The typical components, such as organic pores, inorganic pores, slits, pyrites, organic matter (OM), dolomite, calcite, ankerite and quartz, are extracted from the SEM and EDS image at different resolutions. To ensure that each image can represent the characteristics of the corresponding component, the RES (the representative elementary surface) for each component is calculated, as shown in Fig. 2. We choose four different initial points (four corners of an image), expand the target area starting from the source points (1 pixel on the edge) in the 2D image and calculate the proportion of each component in the sub-square. Inspecting Fig. 2, we can find that the lengths of the edge of the RES for organic pores, inorganic pores, slits, pyrites, organic matter (OM), dolomite, calcite, ankerite and quartz are approximately 4 μm, 15 μm, 120 μm, 200 μm, 320 μm, 800 μm, 350 μm and 800 μm, respectively.

Figure 2
figure2

The model process of typical component in the first layer of the shale sample.

Then the 3D representative model for the first layer are reconstructed by the proposed multi scale and component approach as follow: First, typical components in the shale are reconstructed. Organic matter has abundant nanopores which connect the macroscale pores, and it is very important in representing an actual interconnected pore network. To accurately reproduce the connectivity of the nanopore structure, the 3D models of organic matter and organic pores are reconstructed by the CCSIM-TSS algorithm based on the representative 2D image, as shown in Fig. 2. The volumes of the realizations are 800*800*800 μm3 and 4*4*4 μm3, and the resolution are 100 nm and 4 nm, respectively. Also, the 3D model for dolomite, calcite and ankerite are reconstructed by the CCSIM-TSS method, and their volumes are 800*800*800 μm3. As they manifest, the global structures in the 2D image are reproduced. Then, the 3D models for the inorganic pores, pyrites and slits are constructed by the statistical analysis algorithm. The sizes of the 3D models for the inorganic pores, pyrites and slits are 20*20*20 μm3, 800*800*800 μm3 and 800*800*800 μm3, and the resolutions are 10 nm, 1000 nm, and 1000 nm, respectively. The size of the 3D models for pyrites and slits is bigger than that of the RES image because it is convenient for superposing them with the 3D models for organic matter.

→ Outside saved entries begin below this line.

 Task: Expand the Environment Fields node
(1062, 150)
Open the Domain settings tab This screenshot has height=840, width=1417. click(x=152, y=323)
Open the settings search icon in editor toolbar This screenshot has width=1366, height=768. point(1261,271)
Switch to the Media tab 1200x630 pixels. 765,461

Second, the models for the typical components are integrated (see Fig. 3). Up to now, nine different models for typical components in the first layer are obtained, and they represent the shale from microscale and nanoscale formations, respectively. At first, the kerogen solids (green) and organic pores (red) on the organic pore image (4*4*4 µm3) is merged with the organic matter model (800*800*800 µm3) and the inorganic pores model (20*20*20 µm3). It should be noted that the nanoscale image of organic pores is only filled in the organic matter in the organic matter model and the inorganic pores is only filled in the skeleton in the organic matter model. Especially, the models for inorganic pores for different mineral are only filled in the corresponding mineral region. Then the 3D models with organic matter and pores in the OM and IOM are integrated with the models for the pyrites, slits, dolomite, calcite, ankerite and quartz together based on the multiscale superposition algorithm. The final multiscale model (800*800*800 µm3) for the first layer is plotted in Fig. 3, and it can be found that it has multiscale pore structures and multi components.

Figure 3
figure3

The process of merging various scale digital cores together.

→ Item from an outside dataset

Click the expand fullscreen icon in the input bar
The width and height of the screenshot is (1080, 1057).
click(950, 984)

Like the reconstruction of the model for the first layer, the 3D representative model for the second layer is generated, as shown in Fig. 4, and its size is 1000*1000*1000 µm3. To examine the pore structure more clearly, we also plot the corresponding 3D model only including OM, pyrites and multiscale pores (slits). It can be seen from the models that the mineral structure of the second layer is quite different from that of the first layer.

Figure 4
figure4

The reconstructed 3D model in the second layer of the shale sample (1000*1000*1000 µm3). (a) 3D model containing several typical minerals; (b) the corresponding 3D model (1000*1000*1000 µm3) only including OM, pyrites and multiscale pores (slits).

Optimization for the 3D model in each layer

Although the multiscale and multicomponent algorithm can reproduce models with the high accuracy of statistical properties, the reconstructed models are random and their physical properties may be different from the experimental data. Thus in the following we will use the experiment data as constrain condition to optimize the reconstructed multiscale models.

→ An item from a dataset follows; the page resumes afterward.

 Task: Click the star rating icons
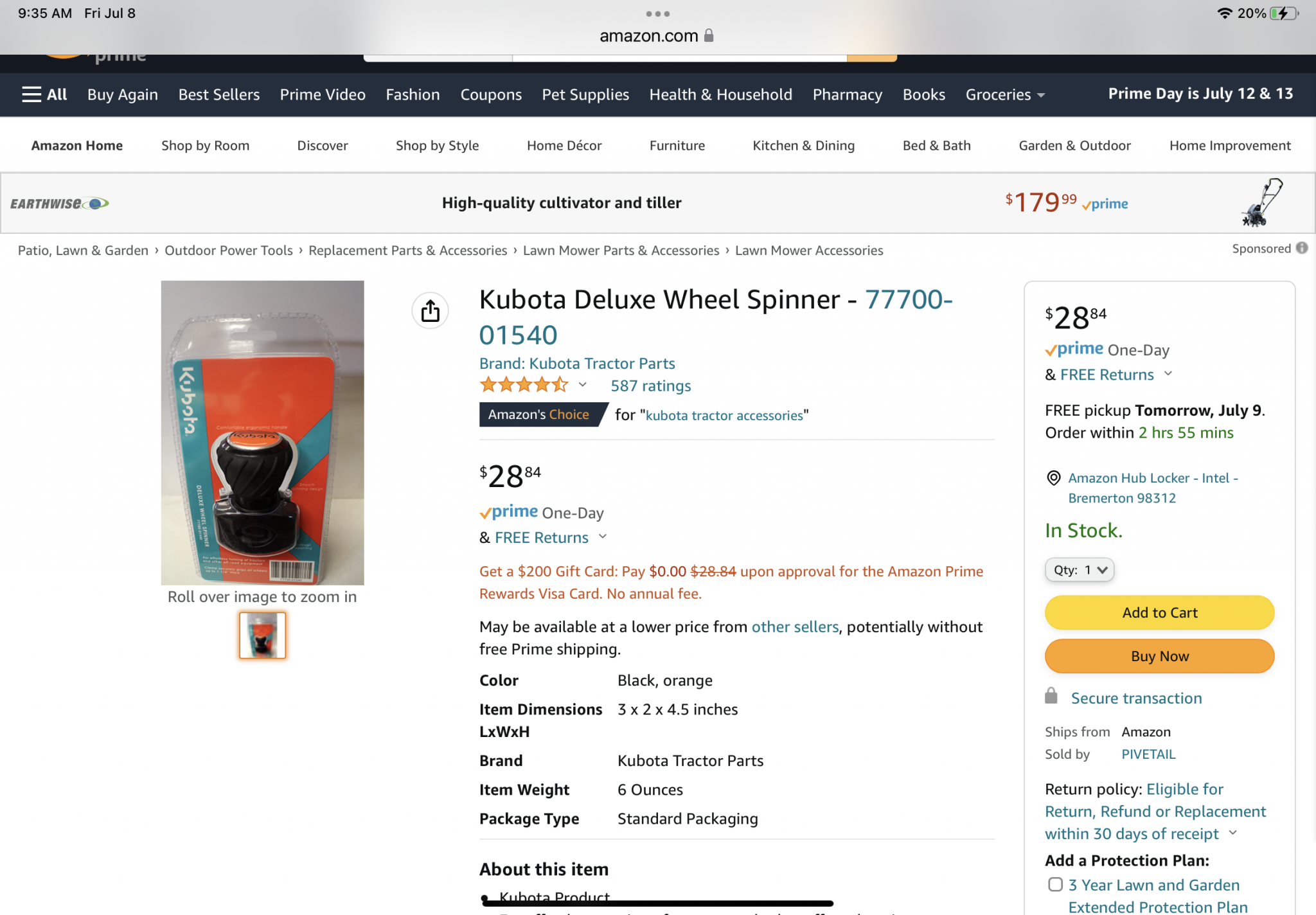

First, 10 multiscale realizations for each layer are generated, and the pore size distribution of each realization is calculated. The one that most approach the experiment data is chose, as shown in Fig. 5a. Second, the model is optimized to minimize the difference between it and the experiment data. The result in Fig. 5b indicates that the optimized model obtained by the Step 2 reproduces the pore-throat size distribution of the real samples very well. Third, the apparent permeability of the 3D model in the above step is calculated by the multiscale gas transport simulation method (see Supplementary File). The tortuosity of the inorganic pores is determined by the vertical permeability obtained from experiment at 1.5 MPa. It can be obtained that the tortuosity of the inorganic pores for 3D model of the first and second layer are 2.6 and 2.1.

Figure 5
figure5

Selecting the most accurate pore size distribution. In this case the most accurate model for the first layer is the second (a). Comparison of the pore size distribution of the final 3D model for the first layer obtained by the optimization method, before optimization and the experiment data (b).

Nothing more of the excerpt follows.